Jordan Spieth has brought his confidence and his golf ball back under control and the one-time American 'golden child' made the game look easy again on day one of The Open.
Now 27, and only this year truly emerging from a major early-career slump, Spieth is looking the part again and ripe to challenge at Royal St George's.
An opening 65 put Spieth just one behind Louis Oostuizen, a fellow former Open champion, and six ahead of playing partner Bryson DeChambeau.
Spieth was down at 92nd in the world rankings early this year but has shot up to 23rd on the back of form that suggests a fourth major of his career could be just days away.
Asked whether his self-belief and his faith in his golf had wobbled in the four years since his 2017 Open triumph at Royal Birkdale, Spieth did not hesitate to give a frank answer.
"Absolutely," he said. "It's funny you mention that, though, because I look back and I had a chance to win at least one of the majors each year when I felt like I had no idea where the ball was going, which, I guess, could be bad and good.
"But sure. Golf is a game played between the ears, right? When it's not going great, you can certainly lose quite a bit of confidence in it.
"That was the first time I've had to really try to build confidence back up, and it takes time. It's a combination of obviously getting things figured out mechanically but also then putting it to the test and mentally stepping up with enough oomph to go ahead and pull off some shots.

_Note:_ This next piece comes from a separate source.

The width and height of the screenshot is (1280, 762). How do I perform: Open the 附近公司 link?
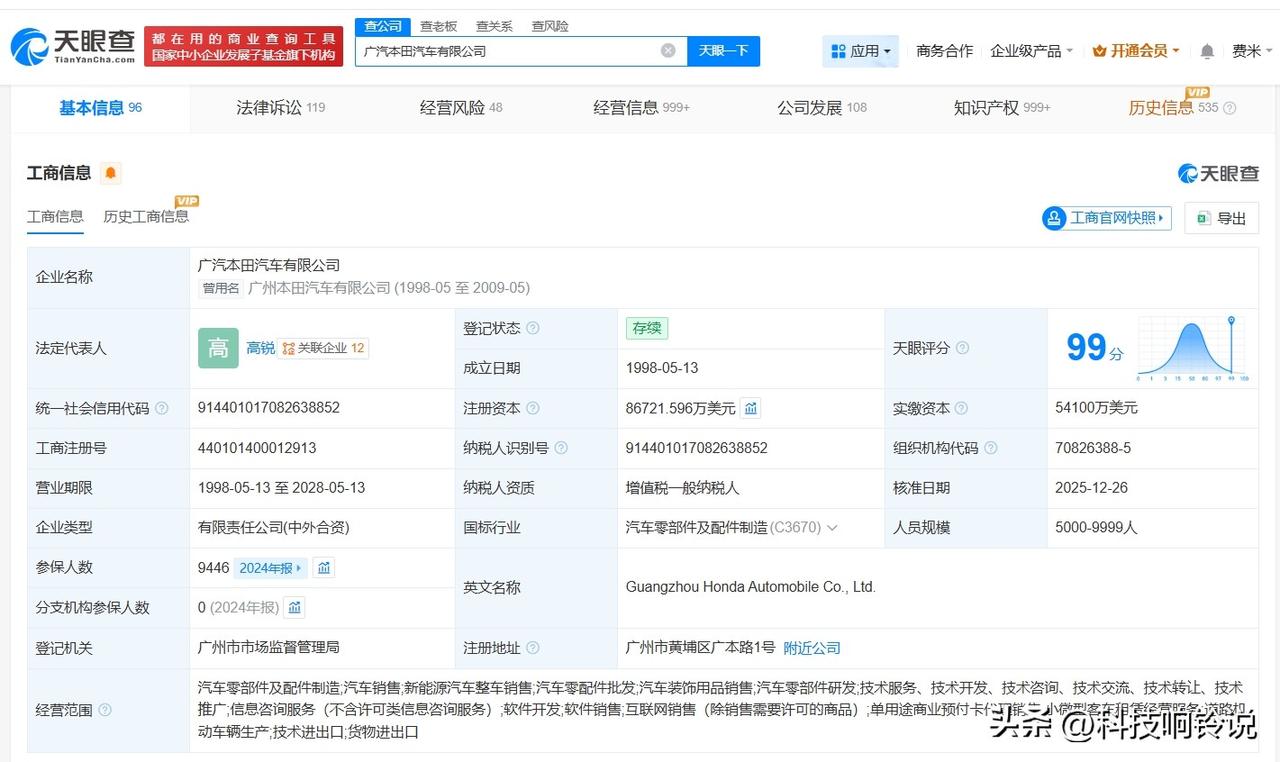[811, 648]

"That's how you build the confidence: using that improvement physically on the course under pressure. By no means do I feel like I'm where I want to be mechanically yet, but this year has been a really, really good progression for me, and all I'm trying to do is just get a little bit better each day."

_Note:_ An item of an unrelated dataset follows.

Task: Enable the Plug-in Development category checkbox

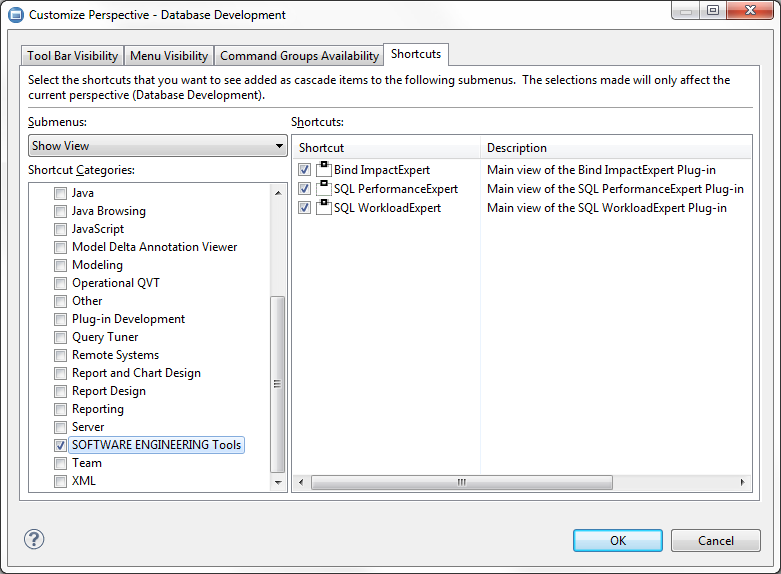Action: tap(61, 319)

From being a 23-year-old with three majors and comparisons to the game's greats – plus a nickname that he abhored – Spieth did not win again after Birkdale until taking the Texas Open title in April of this year.

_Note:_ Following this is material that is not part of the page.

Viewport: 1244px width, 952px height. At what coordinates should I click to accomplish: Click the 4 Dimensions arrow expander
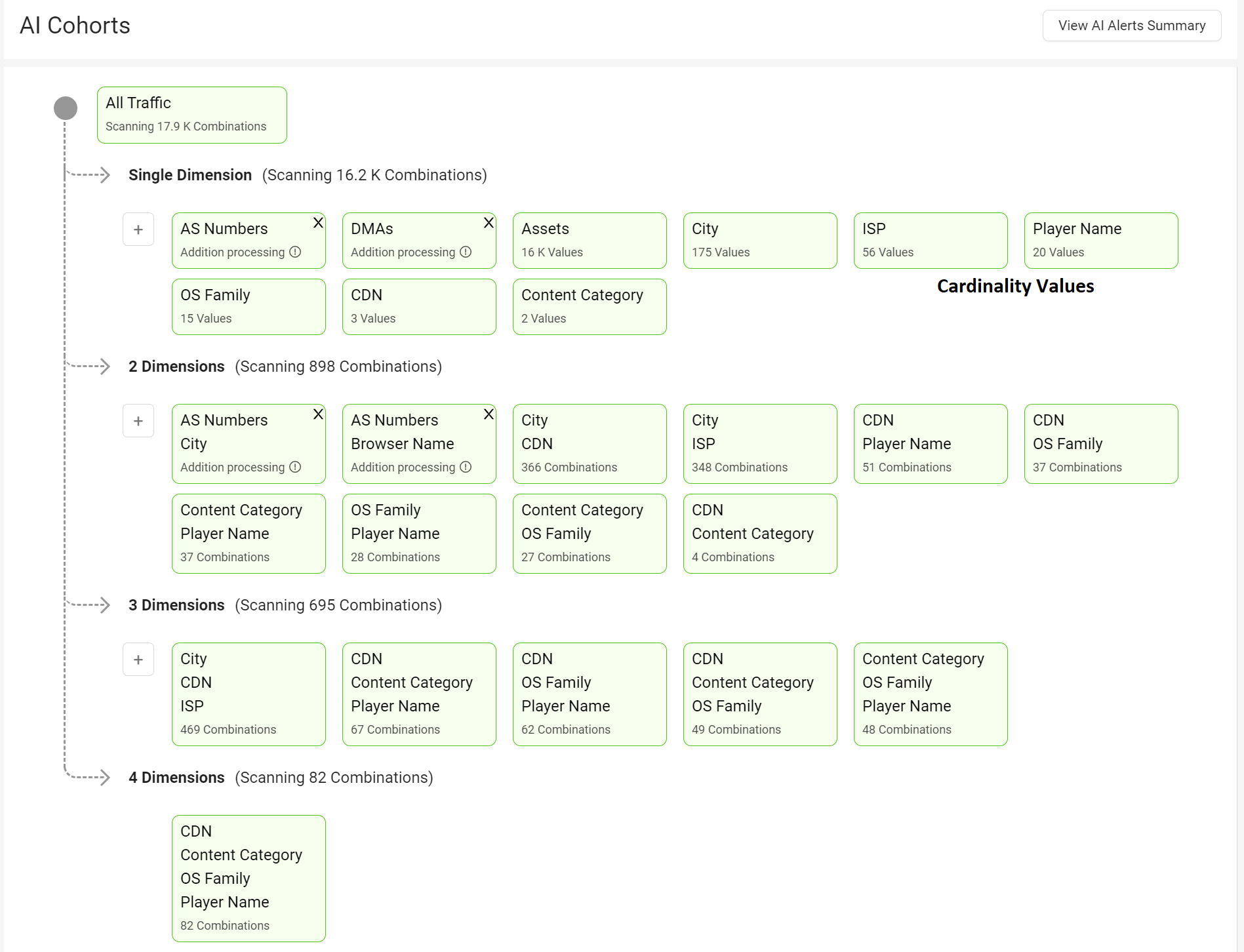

He had charged through to the end of 2017 after that Open win, not getting in the mix at the US PGA Championship but still enjoying a couple of second places and picking up 3.5 points as the United States lifted the Presidents Cup.
Relative failure in 2018 meant two third-place finishes and $2,793,536 in prize-money, then only one third place and $2,124,192 came his way the following year.
in the heavily disrupted 2020 campaign, Spieth collected $1,138,146 and failed to finish in the top three once, but his game has majestically come together in the 2021 season, with Spieth already $5,016,964 to the good. As well as his title in Texas, Spieth has snagged three more top-three finishes and four further top-10s.
After four missed cuts in his opening seven events of the season, Spieth has made the weekend at every event since, only finishing outside the top 20 twice in that spell. He tied for third at The Masters in April.
The total haul of eight top-10 finishes for Spieth on the PGA Tour this season is one more than the number he managed in 2017 before arriving in England for The Open.
These are achievements that persuade Spieth something special might be just around the corner – more so than the delicious fact he is playing the opening two rounds with Branden Grace, who also partnered the previous two Open champions on the Thursday and Friday of the 2018 and 2019 championships.
"The path that I'm on and where I've been before in the game, I feel really good about my chances going forward, as good as they have been historically," Spieth said.
"As far as surprised or not, I guess I feel like I've been trending the right way and certainly had a chance this year already at Augusta.
"I made some mistakes in the first round and second round that I shouldn't have made [without which] I very well could have won that golf tournament this year."
And when Spieth says, "I like where I'm at", he could be answering about the setting of this week's tournament, with its thick rough and sloping greens, as well as his form.
"There's been times recently where I've said, 'Man, I just really don't like this place'," he said.
"I came in here and I've been in a really good mood about it. My first walk around it I played 12 holes, played a loop on Sunday, and it was the opposite wind and I still thought, 'Man, this could be a really fun kind of cool, tricky track'."
When Spieth reached the turn in three-under 32 on Thursday, he recalls his thought being, "Hey, we're in the thick of things".
Asked how success at a major might feel now, compared to how it last felt in 2017, Spieth was smart enough not to speculate, though he hopes to soon know the answer.
"I'm not sure," he said. "I would hope to answer that question for you in a few days."